Titus Brooks Heagins

Titus Brooks Heagins ( b. 1950, Chicago, Illinois )

Titus Brooks Heagins, who lives and works in Durham, North Carolina, holds a BA degree in political science from Duke University in Durham, as well as an MFA degree from the School of Art and Design at the University of Michigan in Ann Arbor. Heagins’ work can be found in the collections of the Smithsonian Anacostia Community Museum, Washington, D.C.; the North Carolina Museum of Art, Raleigh; and the Casa de Africa, Havana, Cuba, among others.

Southbound draws on multiple bodies of work from Heagins’ oeuvre. Half of his images in the project are drawn from Durham Stories: Not Hell But You Can See It From Here!
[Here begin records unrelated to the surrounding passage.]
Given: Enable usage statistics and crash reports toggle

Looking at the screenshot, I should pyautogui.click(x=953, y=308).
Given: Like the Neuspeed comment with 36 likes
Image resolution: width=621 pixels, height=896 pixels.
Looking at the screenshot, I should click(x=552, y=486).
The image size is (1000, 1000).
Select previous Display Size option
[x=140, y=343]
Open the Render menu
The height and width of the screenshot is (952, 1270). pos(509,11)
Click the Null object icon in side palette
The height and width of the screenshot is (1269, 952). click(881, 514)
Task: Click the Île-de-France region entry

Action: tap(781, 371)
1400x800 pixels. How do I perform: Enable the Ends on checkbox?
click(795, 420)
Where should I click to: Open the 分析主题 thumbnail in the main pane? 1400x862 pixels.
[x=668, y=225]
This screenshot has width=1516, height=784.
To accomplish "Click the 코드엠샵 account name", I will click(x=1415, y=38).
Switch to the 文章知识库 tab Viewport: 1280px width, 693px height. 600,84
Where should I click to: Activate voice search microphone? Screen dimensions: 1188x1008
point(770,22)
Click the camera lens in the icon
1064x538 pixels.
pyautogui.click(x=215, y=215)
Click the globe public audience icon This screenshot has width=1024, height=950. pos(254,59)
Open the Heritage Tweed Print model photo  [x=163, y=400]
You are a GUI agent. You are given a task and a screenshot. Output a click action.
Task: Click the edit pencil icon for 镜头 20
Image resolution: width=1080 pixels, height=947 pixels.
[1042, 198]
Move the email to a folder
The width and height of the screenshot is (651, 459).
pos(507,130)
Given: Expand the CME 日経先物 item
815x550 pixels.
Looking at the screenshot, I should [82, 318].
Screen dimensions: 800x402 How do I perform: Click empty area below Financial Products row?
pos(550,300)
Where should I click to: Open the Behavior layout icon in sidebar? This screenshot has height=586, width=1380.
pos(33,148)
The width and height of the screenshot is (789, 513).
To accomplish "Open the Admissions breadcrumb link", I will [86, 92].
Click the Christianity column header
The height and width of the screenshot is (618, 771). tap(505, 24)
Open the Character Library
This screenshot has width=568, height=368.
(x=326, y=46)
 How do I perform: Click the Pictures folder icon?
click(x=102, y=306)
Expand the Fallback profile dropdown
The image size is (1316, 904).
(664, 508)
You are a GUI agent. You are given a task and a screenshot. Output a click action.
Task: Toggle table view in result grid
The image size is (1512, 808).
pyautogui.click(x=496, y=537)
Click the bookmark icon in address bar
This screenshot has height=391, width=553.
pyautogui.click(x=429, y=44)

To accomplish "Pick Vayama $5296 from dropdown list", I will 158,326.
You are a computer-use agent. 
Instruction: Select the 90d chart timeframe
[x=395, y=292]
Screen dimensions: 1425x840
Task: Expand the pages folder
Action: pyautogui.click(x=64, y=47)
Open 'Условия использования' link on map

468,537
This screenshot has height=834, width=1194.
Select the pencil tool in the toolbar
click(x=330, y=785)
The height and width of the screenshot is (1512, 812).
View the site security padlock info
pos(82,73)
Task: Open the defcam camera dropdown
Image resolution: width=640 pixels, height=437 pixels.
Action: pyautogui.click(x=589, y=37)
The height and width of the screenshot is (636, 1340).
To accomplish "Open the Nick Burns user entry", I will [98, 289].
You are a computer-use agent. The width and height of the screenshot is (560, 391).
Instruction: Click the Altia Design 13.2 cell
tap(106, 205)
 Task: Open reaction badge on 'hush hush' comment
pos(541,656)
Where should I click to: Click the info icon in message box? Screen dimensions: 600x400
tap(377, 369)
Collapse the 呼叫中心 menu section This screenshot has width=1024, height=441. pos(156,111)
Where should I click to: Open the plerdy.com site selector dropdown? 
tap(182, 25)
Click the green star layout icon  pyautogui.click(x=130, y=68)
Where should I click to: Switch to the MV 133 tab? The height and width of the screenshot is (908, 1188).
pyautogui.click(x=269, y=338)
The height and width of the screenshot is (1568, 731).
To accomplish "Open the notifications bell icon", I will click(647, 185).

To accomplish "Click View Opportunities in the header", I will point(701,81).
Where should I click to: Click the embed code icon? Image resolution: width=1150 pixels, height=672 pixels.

This series, created over the course of a decade, is a portrait in and of the streets of East Durham. Heagins feels personally drawn to this neglected neighborhood, which he has stated is reminiscent of the unincorporated part of Houston, Texas, where he grew up as the grandson of African American sharecroppers. In these scenes Heagins asks, How does one photograph the true and complete reality of poverty? He ruminates that those who live in poverty exist in a place where despair and hope coexist. It is that most human dichotomy of hope and despair that Heagins captures in his work.

One particularly arresting image from Durham Stories is a portrait of a young boy, Devonte (2008). The toddler stands among lush forest greenery, wearing only jeans and a belt. Devonte looks directly at the camera, his face unreadable, almost as if he is taking measure of us viewers with a restraint well beyond his years. Poet Nikky Finney was inspired by this portrait to compose Little Man Standing in Clover for the Southbound project. In her poem Finney imagines an inner dialogue running behind the boy’s stoic eyes. The little man’s mind races with his piecemeal understandings of what it means to be a man. Heagins’ image and Finney’s poem compel the viewer to wonder where Devonte is now. What was this little boy’s life like in East Durham? Did he grow up to be everything he imagined? Many of the other subjects in images from Durham Stories look directly out at us, daring, pleading, warning us not simply to look at them, but to see them.

Heagins’ series The Inkwell documents the owners, patrons, and onlookers at a tattoo parlor in Durham. The parlor acts as common ground for customers who otherwise might not associate with one another, as black, brown, and white bodies find their way to the shop to make permanent their emotions, desires, losses, and challenges. Bubbles (2016) is a vibrant portrait of one such Inkwell patron. The young woman, with her face and chest marked with tattoos all made in this same space, stands with a stare that may be interpreted as both dreamy and wary. Her head is framed with a tire rim that recalls a Byzantine nimbus. The chrome halo combined with the serene tilt of Bubbles’ blue-haired head make visual reference to Marian imagery.

Images from other series such as “T” Is for Transformations!; One God, One Faith, One Baptism; andPortraits from the New South are also included in Southbound. In these and other projects, Heagins is adept at capturing the full emotional and cultural spectrum of diverse communities, with a photographic practice rooted in and dedicated to the expressive documentary tradition.